This is the code that I tested:
#include <iostream>
#include <chrono>
using namespace std;
#define CHRONO_NOW chrono::high_resolution_clock::now()
#define CHRONO_DURATION(first,last) chrono::duration_cast<chrono::duration<double>>(last-first).count()
int fib(int n) {
if (n<2) return n;
return fib(n-1) + fib(n-2);
}
int main() {
auto t0 = CHRONO_NOW;
cout << fib(45) << endl;
cout << CHRONO_DURATION(t0, CHRONO_NOW) << endl;
return 0;
}
Of course, there are much faster ways of calculating Fibonacci numbers, but this is a good little stress test that focuses on recursive function calls. There's nothing else to the code, other than the use of chrono for measuring time.
First I ran the test a couple of times in Xcode on OS X (so that's clang), using -O3 optimization. It took about 9 seconds to run.
Then, I compiled the same code with gcc (g++) on Ubuntu (using -O3 again), and that version only took about 6.3 seconds to run!
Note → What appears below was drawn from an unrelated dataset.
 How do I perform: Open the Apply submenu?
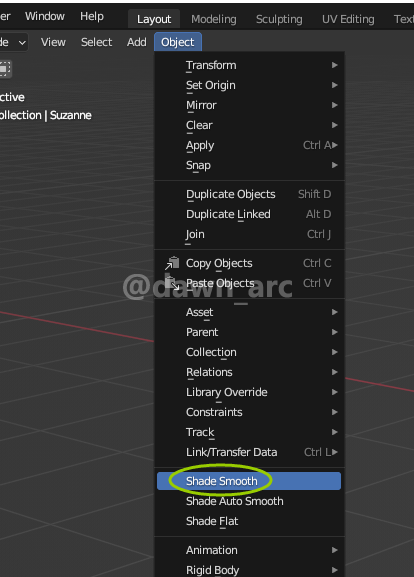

Also, I was running Ubuntu inside VirtualBox on my mac, which could only affect the performance negatively, if at all.
So there you go:
- Clang on OS X -> ~9 secs
- gcc on Ubuntu in VirtualBox -> ~6.3 secs.
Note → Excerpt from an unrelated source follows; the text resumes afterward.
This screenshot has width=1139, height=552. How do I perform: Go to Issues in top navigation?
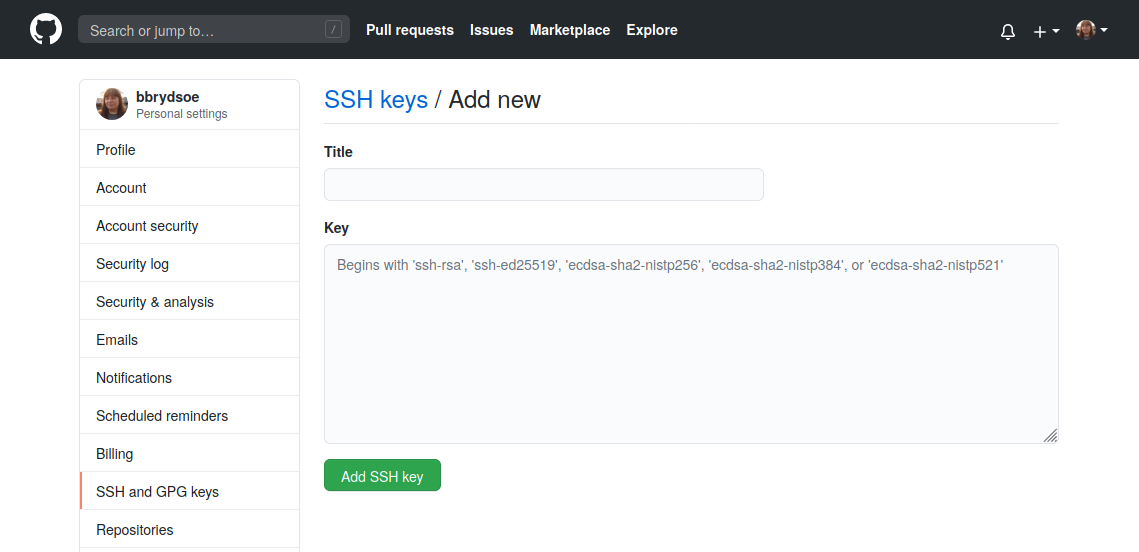pos(491,30)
I know that these are completely different compilers so they do stuff differently, but all the tests I've seen featuring gcc and clang only showed much less of a difference, and in some cases, the difference was the other way around (clang being faster).
So is there any logical explanation why gcc beats clang by miles in this particular example?